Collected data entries
*** Block opens ***

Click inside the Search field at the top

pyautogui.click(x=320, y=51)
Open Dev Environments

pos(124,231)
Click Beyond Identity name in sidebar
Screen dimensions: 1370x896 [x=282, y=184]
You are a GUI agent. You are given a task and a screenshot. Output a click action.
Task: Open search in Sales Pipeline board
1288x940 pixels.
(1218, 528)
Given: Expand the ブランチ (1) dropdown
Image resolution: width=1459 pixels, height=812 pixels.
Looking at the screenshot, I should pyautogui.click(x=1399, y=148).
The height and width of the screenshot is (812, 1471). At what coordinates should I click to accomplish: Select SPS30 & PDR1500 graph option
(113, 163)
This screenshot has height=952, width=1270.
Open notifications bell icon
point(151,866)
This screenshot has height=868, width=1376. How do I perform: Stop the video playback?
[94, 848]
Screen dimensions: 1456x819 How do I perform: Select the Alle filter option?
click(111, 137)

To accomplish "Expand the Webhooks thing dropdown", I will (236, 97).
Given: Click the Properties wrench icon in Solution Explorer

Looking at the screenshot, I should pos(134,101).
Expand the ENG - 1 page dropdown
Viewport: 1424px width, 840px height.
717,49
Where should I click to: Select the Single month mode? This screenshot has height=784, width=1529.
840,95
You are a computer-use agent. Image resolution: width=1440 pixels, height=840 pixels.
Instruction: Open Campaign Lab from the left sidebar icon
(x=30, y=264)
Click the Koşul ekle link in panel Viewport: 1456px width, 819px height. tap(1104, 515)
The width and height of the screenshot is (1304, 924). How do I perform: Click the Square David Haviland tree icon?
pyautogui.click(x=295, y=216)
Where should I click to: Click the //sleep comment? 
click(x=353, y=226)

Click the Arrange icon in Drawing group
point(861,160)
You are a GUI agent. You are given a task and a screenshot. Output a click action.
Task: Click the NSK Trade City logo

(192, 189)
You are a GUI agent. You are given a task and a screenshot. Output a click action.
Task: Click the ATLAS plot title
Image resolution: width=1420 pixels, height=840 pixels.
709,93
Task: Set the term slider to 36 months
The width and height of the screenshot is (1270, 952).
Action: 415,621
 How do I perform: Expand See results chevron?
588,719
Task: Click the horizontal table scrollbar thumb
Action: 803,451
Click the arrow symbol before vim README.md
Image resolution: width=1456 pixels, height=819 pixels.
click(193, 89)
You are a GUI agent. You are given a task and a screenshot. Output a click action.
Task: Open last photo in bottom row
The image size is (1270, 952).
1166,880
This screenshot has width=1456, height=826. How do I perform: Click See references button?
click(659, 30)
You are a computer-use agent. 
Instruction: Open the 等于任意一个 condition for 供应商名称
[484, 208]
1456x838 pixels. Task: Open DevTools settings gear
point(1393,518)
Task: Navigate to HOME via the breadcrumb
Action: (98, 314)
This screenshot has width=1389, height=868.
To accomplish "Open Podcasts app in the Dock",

*** Block closes ***

■ **What to do**:
The required output is the stretch of entries above from the line containing "The width and height of the screenshot is (1270, 952)." through the line containing "This screenshot has width=1389, height=868.", reproduced exactly.

■ **Written response**:
The width and height of the screenshot is (1270, 952).
Action: 415,621
 How do I perform: Expand See results chevron?
588,719
Task: Click the horizontal table scrollbar thumb
Action: 803,451
Click the arrow symbol before vim README.md
Image resolution: width=1456 pixels, height=819 pixels.
click(193, 89)
You are a GUI agent. You are given a task and a screenshot. Output a click action.
Task: Open last photo in bottom row
The image size is (1270, 952).
1166,880
This screenshot has width=1456, height=826. How do I perform: Click See references button?
click(659, 30)
You are a computer-use agent. 
Instruction: Open the 等于任意一个 condition for 供应商名称
[484, 208]
1456x838 pixels. Task: Open DevTools settings gear
point(1393,518)
Task: Navigate to HOME via the breadcrumb
Action: (98, 314)
This screenshot has width=1389, height=868.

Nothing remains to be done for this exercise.